> _The task_
Leaving out the images, return the data below exactly as it is written.

Items listed in a dataset
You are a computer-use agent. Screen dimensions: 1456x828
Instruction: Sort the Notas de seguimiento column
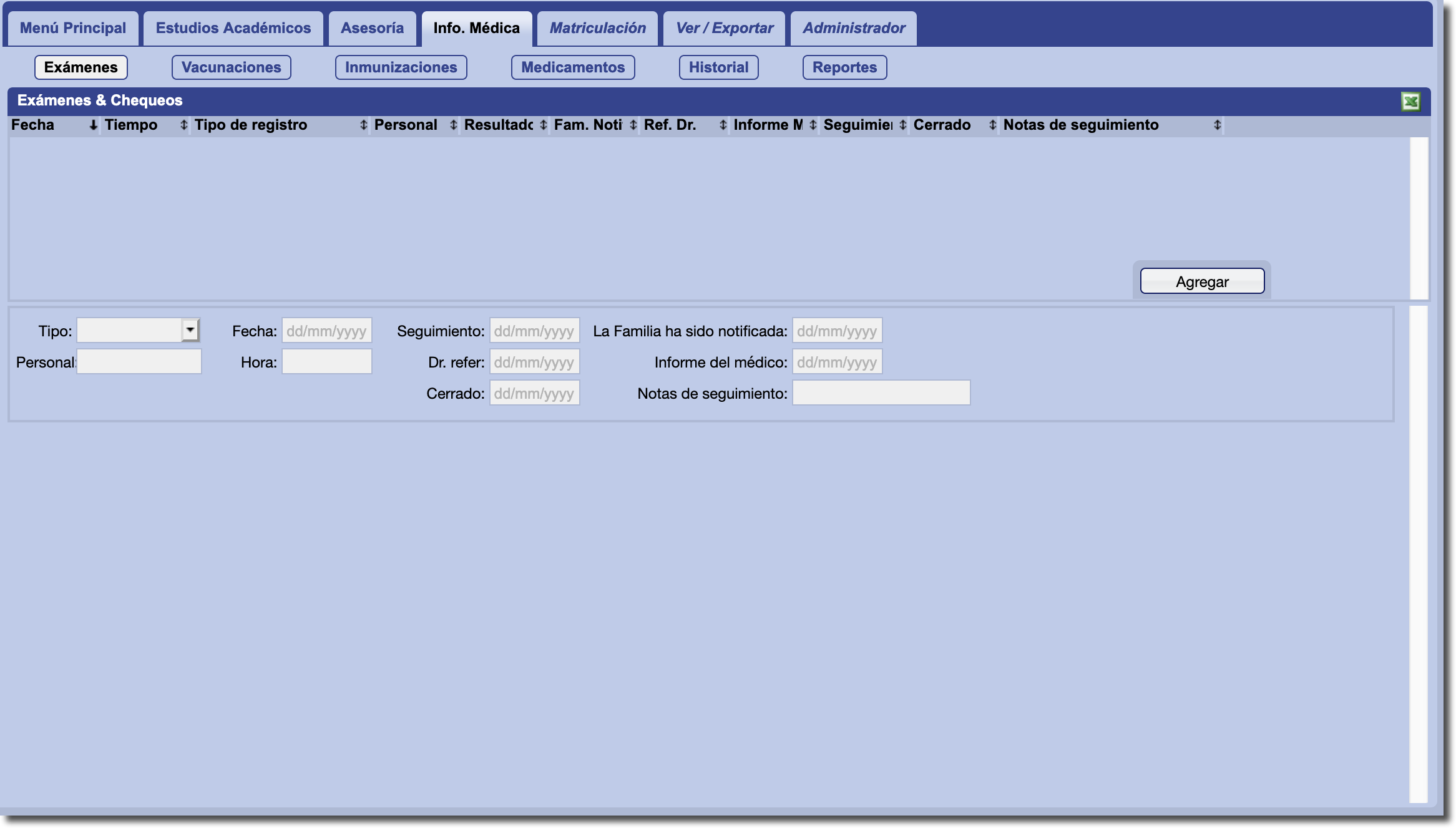1217,125
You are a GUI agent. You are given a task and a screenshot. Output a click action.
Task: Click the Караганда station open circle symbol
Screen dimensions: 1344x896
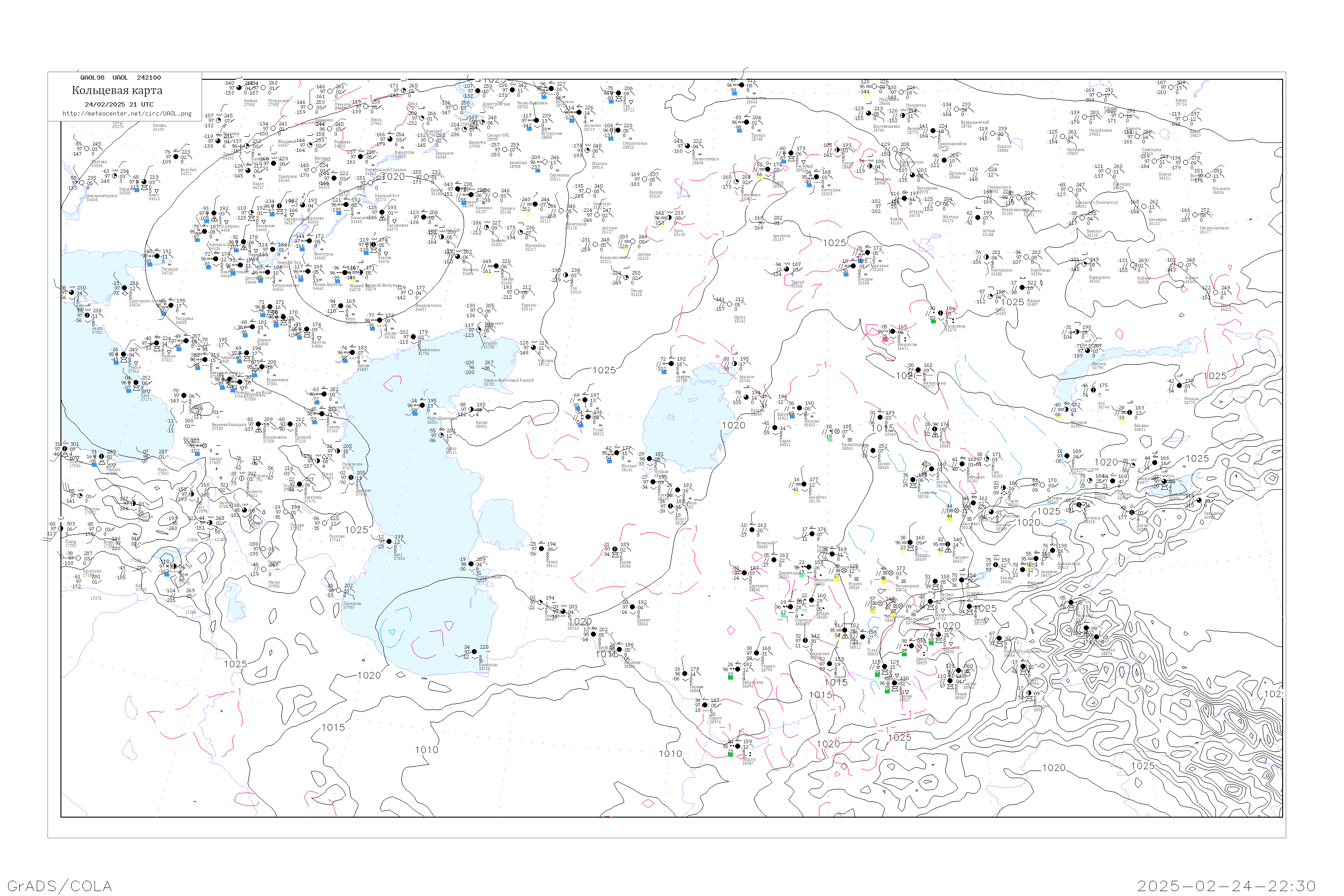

> _Response for this exercise_
You are a computer-use agent. Screen dimensions: 1456x828
Instruction: Sort the Notas de seguimiento column
1217,125
You are a GUI agent. You are given a task and a screenshot. Output a click action.
Task: Click the Караганда station open circle symbol
Screen dimensions: 1344x896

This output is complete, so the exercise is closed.